Othering is a term used to capture the ways we can dehumanise people different from us. By turning them into abstract entities, we can distance ourselves from them and make it easier to justify treating them poorly.

We often think of our social relationships in terms of groups – we have an ‘in group’ and an ‘out group’. The ‘in group’ are those we identify ourselves with. The ‘out group’ are those we identify ourselves against.

When we treat the members of the ‘out group’ as though they were less important than the members of our ‘in group’, we cast them as the Other.

This may not be conscious.

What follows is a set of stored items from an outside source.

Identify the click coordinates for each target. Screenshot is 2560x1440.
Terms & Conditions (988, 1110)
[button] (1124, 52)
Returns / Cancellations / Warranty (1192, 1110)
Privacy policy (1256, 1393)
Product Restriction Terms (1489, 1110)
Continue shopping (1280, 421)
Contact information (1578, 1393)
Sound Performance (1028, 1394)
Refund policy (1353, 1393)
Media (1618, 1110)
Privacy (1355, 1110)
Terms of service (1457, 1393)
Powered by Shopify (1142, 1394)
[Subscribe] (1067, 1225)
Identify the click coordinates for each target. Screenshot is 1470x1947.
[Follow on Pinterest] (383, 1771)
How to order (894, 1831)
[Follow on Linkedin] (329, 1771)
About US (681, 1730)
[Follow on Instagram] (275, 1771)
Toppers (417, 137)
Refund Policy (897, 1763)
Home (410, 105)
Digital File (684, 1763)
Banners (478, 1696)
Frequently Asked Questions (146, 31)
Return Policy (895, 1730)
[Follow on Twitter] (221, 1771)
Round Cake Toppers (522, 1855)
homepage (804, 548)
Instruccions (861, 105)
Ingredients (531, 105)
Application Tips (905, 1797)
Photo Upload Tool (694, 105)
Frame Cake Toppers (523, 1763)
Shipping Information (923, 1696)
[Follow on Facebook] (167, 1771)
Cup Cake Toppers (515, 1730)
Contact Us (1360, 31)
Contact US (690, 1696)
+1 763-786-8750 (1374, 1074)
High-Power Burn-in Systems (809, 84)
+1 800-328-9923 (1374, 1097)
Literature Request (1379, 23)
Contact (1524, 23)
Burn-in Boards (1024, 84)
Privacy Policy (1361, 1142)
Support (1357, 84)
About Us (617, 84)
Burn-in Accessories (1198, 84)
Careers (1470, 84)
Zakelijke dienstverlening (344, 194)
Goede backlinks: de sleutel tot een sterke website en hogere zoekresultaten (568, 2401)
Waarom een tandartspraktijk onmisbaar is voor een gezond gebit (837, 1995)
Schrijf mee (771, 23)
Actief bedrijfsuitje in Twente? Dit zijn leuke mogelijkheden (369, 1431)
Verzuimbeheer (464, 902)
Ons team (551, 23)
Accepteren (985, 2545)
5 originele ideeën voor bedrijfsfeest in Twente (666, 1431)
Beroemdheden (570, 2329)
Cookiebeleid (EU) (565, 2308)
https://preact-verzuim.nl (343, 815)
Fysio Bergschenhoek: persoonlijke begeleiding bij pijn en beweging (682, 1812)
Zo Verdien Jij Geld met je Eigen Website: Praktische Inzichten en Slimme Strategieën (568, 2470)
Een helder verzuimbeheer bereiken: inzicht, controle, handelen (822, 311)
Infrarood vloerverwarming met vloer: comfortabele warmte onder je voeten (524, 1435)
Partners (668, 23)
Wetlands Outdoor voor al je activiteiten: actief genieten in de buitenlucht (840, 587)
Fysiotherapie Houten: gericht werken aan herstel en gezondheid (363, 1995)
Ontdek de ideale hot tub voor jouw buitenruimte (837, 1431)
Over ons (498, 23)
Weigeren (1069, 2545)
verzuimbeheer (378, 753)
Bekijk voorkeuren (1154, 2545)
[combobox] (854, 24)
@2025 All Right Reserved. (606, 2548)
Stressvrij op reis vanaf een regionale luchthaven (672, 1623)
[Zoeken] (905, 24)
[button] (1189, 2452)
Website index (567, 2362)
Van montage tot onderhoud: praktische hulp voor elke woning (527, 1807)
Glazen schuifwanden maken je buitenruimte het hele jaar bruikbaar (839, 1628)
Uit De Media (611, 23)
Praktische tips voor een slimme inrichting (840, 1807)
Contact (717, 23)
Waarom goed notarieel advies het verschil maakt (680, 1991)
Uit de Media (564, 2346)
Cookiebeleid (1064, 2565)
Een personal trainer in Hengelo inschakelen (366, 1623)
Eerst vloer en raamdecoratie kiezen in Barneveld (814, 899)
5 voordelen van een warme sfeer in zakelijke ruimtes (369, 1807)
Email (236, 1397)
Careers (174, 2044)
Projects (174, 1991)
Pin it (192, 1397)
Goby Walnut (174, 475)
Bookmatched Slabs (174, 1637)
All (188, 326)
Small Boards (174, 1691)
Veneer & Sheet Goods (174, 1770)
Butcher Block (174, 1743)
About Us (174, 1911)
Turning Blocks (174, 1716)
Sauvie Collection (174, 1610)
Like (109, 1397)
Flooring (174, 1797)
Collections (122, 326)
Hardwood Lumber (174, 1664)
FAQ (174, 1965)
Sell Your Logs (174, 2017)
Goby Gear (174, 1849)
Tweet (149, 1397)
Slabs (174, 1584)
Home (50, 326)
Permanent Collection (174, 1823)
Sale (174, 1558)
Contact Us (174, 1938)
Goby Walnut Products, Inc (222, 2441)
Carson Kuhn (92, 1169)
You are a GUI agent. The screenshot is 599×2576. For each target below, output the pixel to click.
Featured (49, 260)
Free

Philosopher Simone de Beauvoir thought, “Otherness is a basic category of human thought”. As soon as we think about what something is, we think about the opposite – the Other.

But once we identify the Other, it can become easier to justify treating them in ways we wouldn’t usually. We can ignore, abuse, exploit, or persecute them without feeling guilty.

The Holocaust and the transatlantic slave trade was aided by Othering. In each case, the victims’ humanity became invisible because people focussed on what made them different.

The same vs different

Given this, it would seem like the solution to Othering would be to focus on what we have in common. But this isn’t a perfect solution. By disregarding people’s differences, we lose an important tool in discovering our personal identity. Oftentimes it’s our differences that make us unique.

When we look at people as being ‘like us’, it can help us empathise. But it can also be a little bit narcissistic. Instead of looking at the Other as someone unique, complicated and different, we treat them like a mirror. We try to find ourselves in different people instead of trying to see what defines them as them.

The philosopher Emmanuel Levinas thought the process of engaging with the Other and acknowledging the differences between us and them was the basis of ethics. All our theories, concepts and ideas about what to do and how to live start by acknowledging that we must engage with other people who are different from us.

Encountering the Other is difficult. The Other challenges our way of doing things, demands our attention, and holds us responsible for our actions. Their presence forces us to rethink our understanding of the way the world works. It’s much easier to overlook that difference by either looking for similarities or making those differences evil. It’s much more difficult to genuinely engage with them. Yet this is exactly what Levinas wanted us to do.

In fact, Levinas wanted us to look the Other in the face and see someone completely different from us. This way we start to recognise our ethical responsibility toward them, which is a really simple one: don’t hurt them.

This philosophy of the Other is powerful because it encourages us to rethink our attitude toward difference. It acknowledges there are real and sometimes insurmountable distinctions between us but tells us that’s okay.

Instead of getting caught up searching for what we have in common or stigmatising the things that set us apart, we should be open to learning from every individual we come across – no matter how much or how little of ourselves we see in them.